## [REQUIRED ACTION A]
Can you rewrite the paragraph of the spelling blog post that begins "If you ask me what's the greatest invention" as a short bulleted list of its main points?

Nice to know immigrants’ children become expert spellers, but for the rest of us, spelling is a struggle. English is a whimsical language and it often inserts silent b, w, k at will, and doubles a letter for no reason at all, just to mention the least of the troubles. English has spelling rules, but the problem is that the rules are broken so frequently that you can’t help but wonder why bother to have rules at all.

If you ask me what’s the greatest invention of the 20th century, I wouldn’t go for airplane, spaceship, washing machine, movie, TV. Yes, you guessed it, my pick will be the humble word processor and its spellcheck. Without the modern Microsoft Word’s auto-correction and Google’s as-you-type spelling assistance, I would have gone crazy long time ago. It is still a mystery to me how people survived a writing task in English without word processors in the past.

When I was in graduate school, I knew a person who can spell, and she often mocked people in her department who cannot do the same. Although I agreed with her just to be on the polite side, I’ve always wanted to tell her that she is a little too proud of herself. Of course I never told her that, and would never dream of doing such a thing. I am a polite girl and I want to keep it that way. Still I have my private opinions.

Mark Twain once said that to misspell a word is to display your imagination. Not exactly his word for word, but something to the same effect. Not just misspelling. Many of our faults originate from our imagination, don’t you think? Our anxiety for example. It often happens that the anxious type suffer deeply from their own imagined disasters. Lovers’ jealousy, for another example. So if your spelling is not good, like mine, “bee” positive and don’t “bee” too hard on yourself. You have the imagination to misspell, the compassion to live with imperfections, and the resilience to bounce back from language disasters no matter how humiliating.

17 thoughts on “Bee Positive, Bee Yourself

  1. Because of dyslexia i do spell things wrong, thankfully there’s auto correct lol without a phone or computer my spelling would bee a lot worse, also theres the punctuation police that sometimes laugh at my writing lol brilliant blog post my lovely blog friend.

    Liked by 1 person

    1. Thank you for reading. English spelling is very challenging and with dyslexia, it is even more challenging. Thankfully, the greatest of all inventions–auto correct–comes to people like us. Yes, my fellow sufferer and blogging buddy, we thrive despite the laughter of the punctuation police. LOL.

      Liked by 1 person

  2. This is a very awesome topic my friend 👍💙😂.

    I believe that there is a time and a place for everything, so if you are conducting business or something of a serious nature in written form, it’s best to stick with standard English as much as possible, that way, you are more likely to avoid writing something that gives people the wrong impression — you want to structure your writing in a way that keeps it in context, and sometimes one word being spelled incorrectly can throw the point of your whole message off lol

    Otherwise if you are just talking casually or interacting with friends or having discussions for the fun of it, the use of a ton of dialect and slang is usually just fine, and incorrect spelling wouldn’t matter as much hahaha. It’s all about knowing when and where 😂

    Liked by 1 person

  3. When you have a language that is comprised of old German, Latin, a little of Greek, and even Norse then of course you have a language that’s inconsistent with spelling and grammar.

    That’s why there is one goose and two geese, but not one moose and two meese.

    Liked by 1 person

  4. Ha..ha..ha. I can relate to the post. I’m not good at remembering the right spelling and the right word. Sometimes, I invent a new word by mistake.
    Anyway, I love to write about the idea which I love so much. Expression and communication is more important, I think.

## [MATERIAL TO PROCESS]

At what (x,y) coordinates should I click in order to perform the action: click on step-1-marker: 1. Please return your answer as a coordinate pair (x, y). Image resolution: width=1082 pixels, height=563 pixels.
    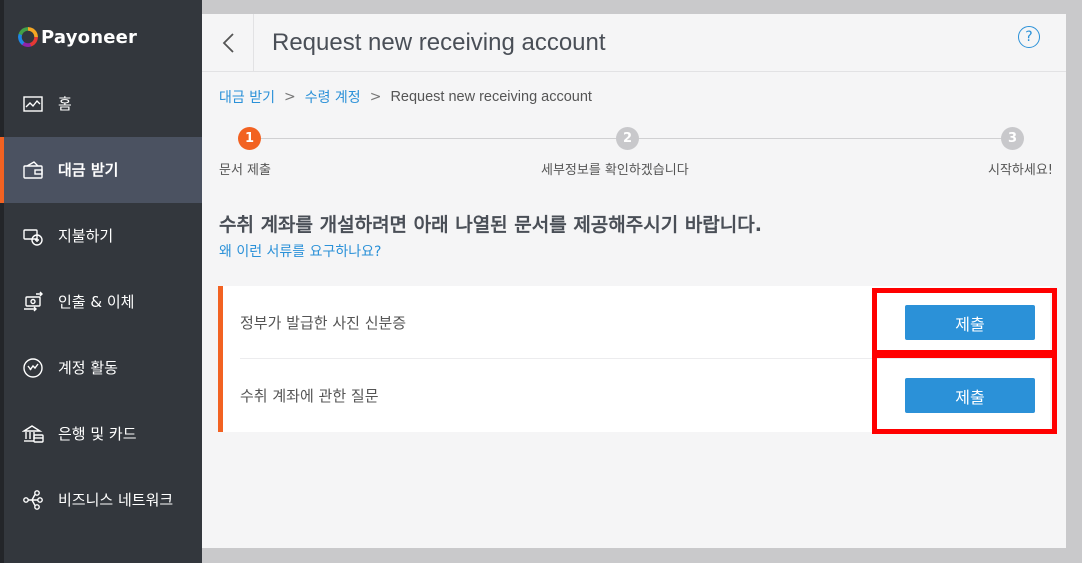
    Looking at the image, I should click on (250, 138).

* * *

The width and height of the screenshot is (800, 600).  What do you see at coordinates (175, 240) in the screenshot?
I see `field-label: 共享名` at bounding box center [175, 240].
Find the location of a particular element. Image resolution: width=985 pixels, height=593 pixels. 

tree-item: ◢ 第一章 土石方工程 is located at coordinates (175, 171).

...

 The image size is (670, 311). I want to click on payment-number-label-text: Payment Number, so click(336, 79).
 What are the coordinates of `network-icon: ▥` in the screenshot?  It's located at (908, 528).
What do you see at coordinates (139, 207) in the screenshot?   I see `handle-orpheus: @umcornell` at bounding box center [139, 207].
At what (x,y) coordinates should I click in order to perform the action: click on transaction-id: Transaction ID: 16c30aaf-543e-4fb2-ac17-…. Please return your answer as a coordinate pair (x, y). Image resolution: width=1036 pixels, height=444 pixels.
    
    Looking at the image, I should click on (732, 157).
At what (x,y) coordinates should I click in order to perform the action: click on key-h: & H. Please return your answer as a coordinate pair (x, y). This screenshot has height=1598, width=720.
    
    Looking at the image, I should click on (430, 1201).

## [REQUIRED ACTION B]
Could you update the records between the line holding "The width and" and the line holding "tree-item: ◢ 第一章", inclusive, replacing "particular" with "specific" and leaving everything else unchanged? Return only those lines.

## [RESPONSE BOX A]
- The author would not name the airplane, spaceship, washing machine, movie or TV as the greatest invention of the 20th century.
- The author's pick is the humble word processor and its spellcheck.
- Without Microsoft Word's auto-correction and Google's as-you-type spelling assistance, the author would have gone crazy long ago.
- It is still a mystery to the author how people used to finish English writing tasks without word processors.

## [RESPONSE BOX B]
The width and height of the screenshot is (800, 600).  What do you see at coordinates (175, 240) in the screenshot?
I see `field-label: 共享名` at bounding box center [175, 240].
Find the location of a specific element. Image resolution: width=985 pixels, height=593 pixels. 

tree-item: ◢ 第一章 土石方工程 is located at coordinates (175, 171).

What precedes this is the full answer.